Fall on Western Washington University's beautiful campus is one of my favorite times of the year. It also is when we start the new academic year; the campus comes to life, filled with the excitement of students pursuing their dreams, hopes and aspirations. This year is no exception and I am very excited about the many opportunities for achievement and success at Western.

Providing the best possible education to our students is our primary mission, supported by the incredible dedication and inspiration of our talented faculty and staff. But as a public university, we also work as hard as we can to meet existing and emerging local and statewide needs - engaging Western's active minds to change lives and to better serve the citizens of our community and state. Several new or expanded programs at Western this academic year do just that.

For years, many leaders in Washington have recognized that our state needed to address a widening deficit in science, technology, engineering and mathematics skills in our work force. Recognizing this deficit, the Legislature during the past session provided Western, the University of Washington and Washington State University with additional funding to produce more engineering and computer science graduates.

With new resources Western will be able to establish a general engineering program building on the strengths of our engineering technology programs in plastics, manufacturing and electronics. This will result in a permanent supply of well-trained graduates to serve an urgent and growing need for engineers in our region and state. The resources will allow Western to produce 108 accredited engineers per year, opening the doors to high-paid careers in engineering for more Washington residents.

With new investment in computer science, Western will more than double the number of WWU computer science graduates entering the work force.

Western also will be able to invest in our Institute for Energy Studies program, the first of its kind in the nation. The new energy economy, from renewable power to energy efficiency, represents a tremendous economic opportunity. With interdisciplinary training in energy, science, business and public policy, Western energy studies graduates will have the knowledge, skills and applied expertise demanded by this dynamic and evolving sector of the regional, national and global economies.

And Western's Woodring College of Education is offering a program this year that will allow nurses to complete their bachelor's degrees in nursing, filling a critical need for area health care. A number of studies link better patient outcomes in facilities having greater percentages of more highly prepared nurses with bachelor's degrees. Estimates show that only 51 percent of the state's nursing work force is baccalaureate prepared. The figure for Whatcom, Skagit and Island counties is even lower, at 45 percent. Western's program is a strong collaborative effort involving PeaceHealth St. Joseph Medical Center, Whatcom Community College, Bellingham Technical College and Skagit Valley College.

It is very important to emphasize that each of these new or expanded programs is grounded in Western's strong liberal arts and sciences core. An excellent liberal arts education, such as what Western offers, provides enduring and high-quality value to both one's career - as corporate leaders often tell me - and life as citizens in a democracy. This is badly misunderstood and often politicized. In fact, the "liberal" in liberal arts has nothing to do with politics. It means "liberating," echoing the saying that education can liberate us from the tyranny of our limited experience and upbringings. In an increasingly complex world, the value of a liberal arts education has never been more relevant.

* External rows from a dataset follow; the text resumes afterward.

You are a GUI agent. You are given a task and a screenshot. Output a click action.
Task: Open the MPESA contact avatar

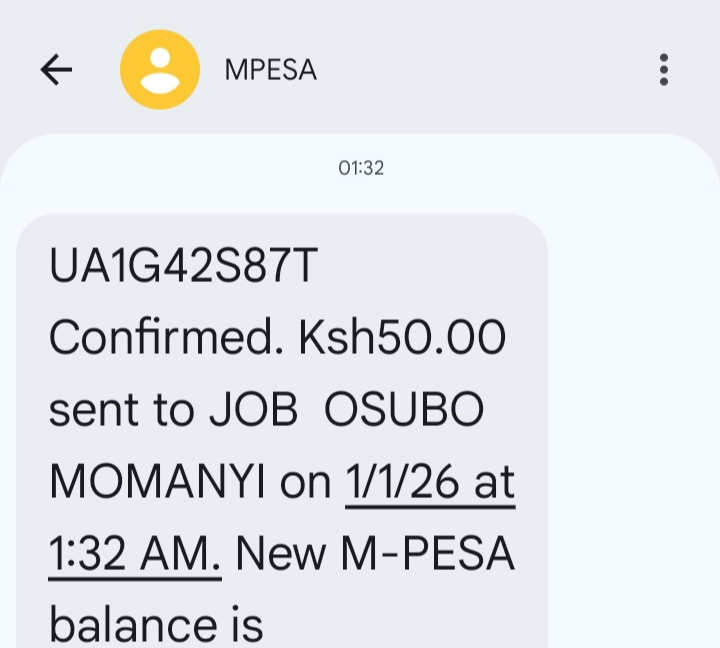[x=159, y=69]
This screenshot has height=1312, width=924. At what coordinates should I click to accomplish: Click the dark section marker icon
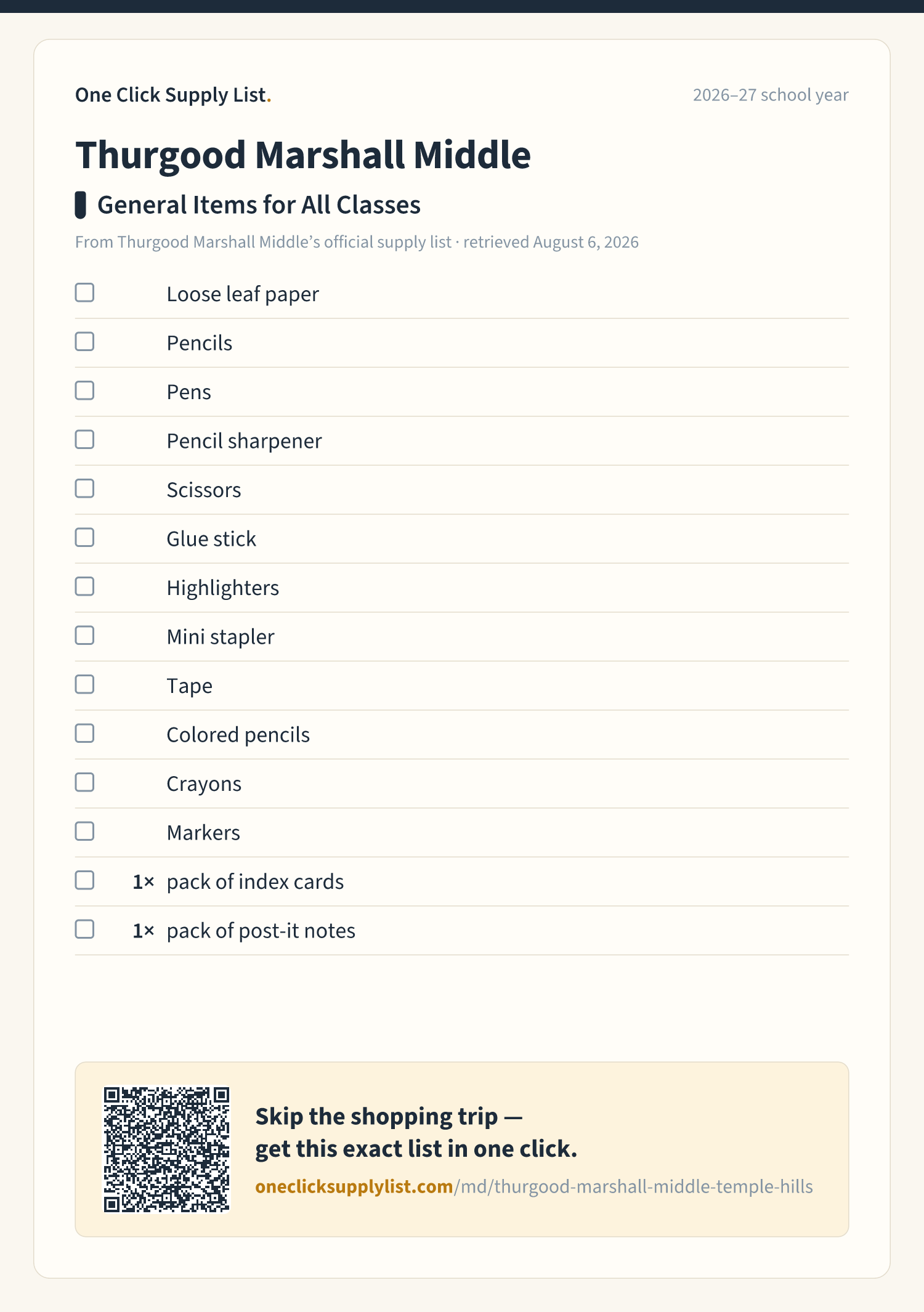click(80, 205)
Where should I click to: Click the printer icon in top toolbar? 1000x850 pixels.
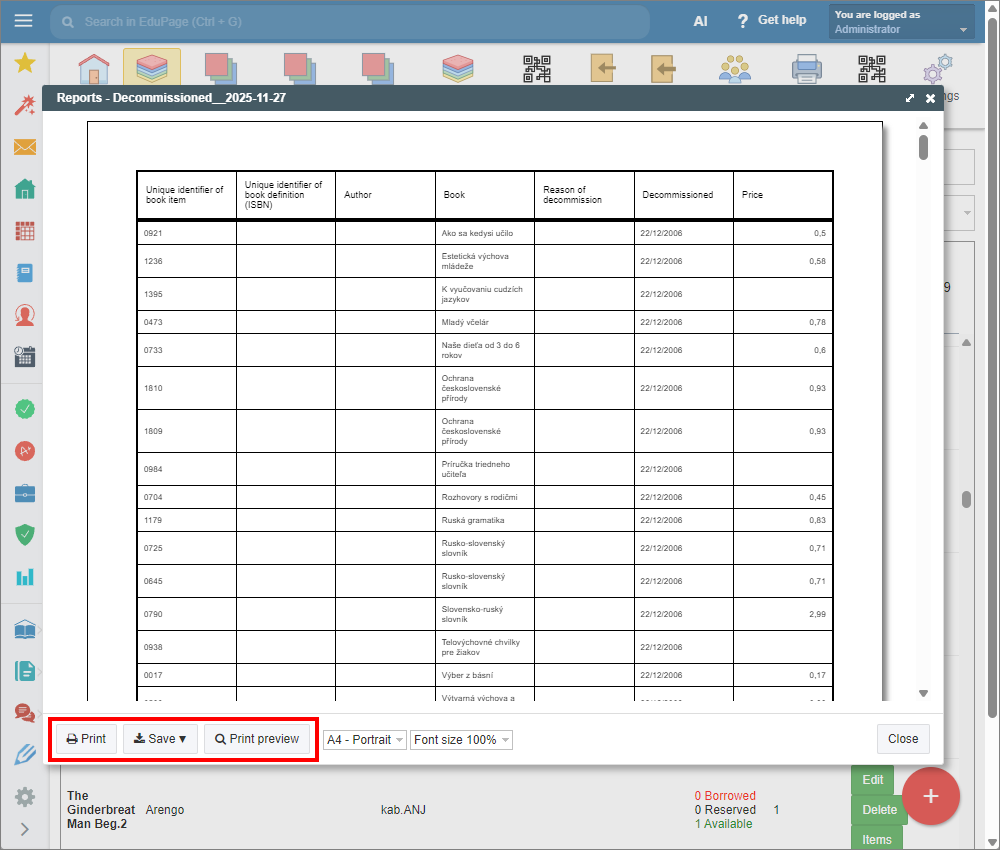(806, 69)
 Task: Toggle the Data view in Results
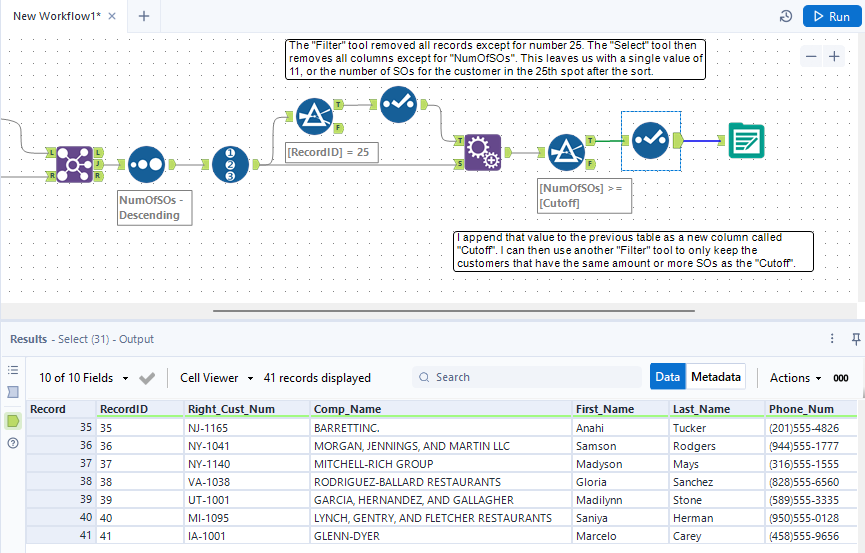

I look forward with excitement to the new academic year. Classes start Sept. 25. We project about 15,000 students will attend Western, including about 2,800 freshmen and approximately 925 transfer students for fall. About 90 percent of our students are from the state of Washington, though we do expect students from 34 states and international students from across the globe. Our state is enriched by an increasingly diverse population (over half the babies born in Washington this year will be Hispanic/Latino). Our state's wealth is best measured by the developed talent of its people, and I am proud to report that our incoming group of students, at 26 percent students of color, is our most diverse ever.

Our entire university community invites you to visit - to enjoy an excellent performing arts event, attend athletics competitions, listen to engaging speakers or simply stroll through campus and enjoy Western's nationally renowned sculpture collection.

Bellingham and Whatcom County is our home and we thank you for your warm and continuing support.


Bruce Shepard is president of Western Washington University.